Aside from DSA, others stress the function of the Democratic Party, rather than the function of the legislatures as such: the capitalists’ “elected representatives” as such. They highlight the “complicity” of the Democrats to argue for a “mass movement in the streets” (Left Voice), or the need to “break with” the Democrats to build a “revolutionary workers party” (Internationalist Group).
However, “Movement” and “Party” are sign boards under which the most diverse truths and falsehoods are propagated. Just as there are many “movements” that only serve the election campaigns of the capitalists, there are many “parties” in the world (some with names like “Labor”, “Workers”, “Socialist”, or “Communist”) that only serve as the capitalists’ representatives. What counts is whether one defends the interests of the working class by rejecting what is sacred to the capitalists.
It is precisely in Congress, the capitalists’ “temple of democracy” (Pelosi), where the Republican Party seeks to press its offensive (see Pence, Graham), proposing a federal ban on abortions to suit the ultra-reactionary ideology of its base, and where their Democrat “opponents” continue to fail at every turn to defend even the most basic rights of the people. Without refuting illusions in this institution and its state equivalents — illusions actively cultivated by DSA — each protest is only fodder for the midterms.
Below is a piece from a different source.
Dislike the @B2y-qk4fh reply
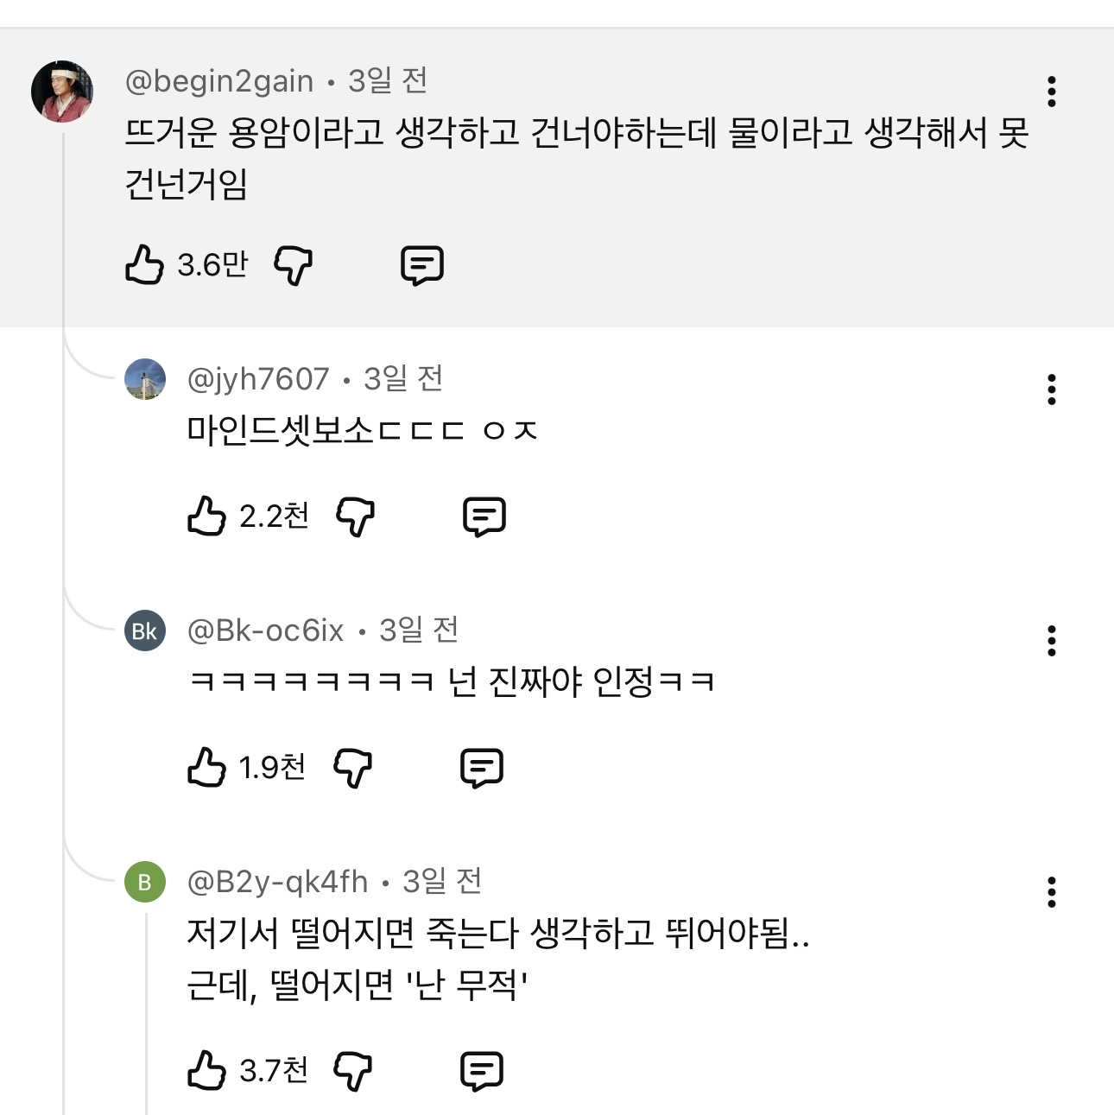 [x=352, y=1071]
As long as political power is in the hands of the ruling class, it is only a matter of time until more of our rights are ripped away from us. The people have no future under capitalism. To fight and win lasting change will require us to break with the politics of the capitalist state, and unite around the only program capable of reshaping society in a progressive direction: socialist revolution. We call on revolutionary students, faculty, and workers here at CUNY and at campuses across the city, to stand together and fight to defend the democratic rights of the people!
A NOTE ON COALITION WORK
The present situation poses the question of how to fight for abortion rights. What is the relation between today’s walkout and the road ahead? At Hunter and across the country, students need to construct organizations, including new coalitions that take up the issue, debate tactics, and openly learn through experience. Last week, the Internationalist Club (IC) posted a leaflet on campus (“How to Fight for Abortion Rights – Compare and Contrast” *), criticizing the slogan on a CUNY for Abortion Rights leaflet for spreading reformist illusions (“pressure CUNY admin to take a stand on abortion”). While we have participated in CUNY4AR, we did not draft the leaflet in question, nor do we defend the slogan. We would rather confront the risk of imprecision in materials generated by others in coalition work than cut ourselves off from the existing movement. IC’s relationship to the organizing effort for this walkout (“attended as observers”) is not inconsequential: its abstention from the vote on whether to hold today’s action at Hunter hurt the common cause and reflected a mindset committed only to building their own organization. The MDSO is a democratic organization united solely on the basis of our program. We are willing to work with any organization, including the IC and others, in joint action. Those who imagine that they can face the enormity of the challenges ahead by themselves, whether this is the hubris of the hegemonic young “democratic socialists” or small groups to their left, are delusional.
* An important correction to an error made by the Internationalist Clubs in their leaflet: the MDSO is not a Maoist organization. Our basis of unity is around our program and our constitution (defining a general membership, elected and recallable officers, decisions by majority vote).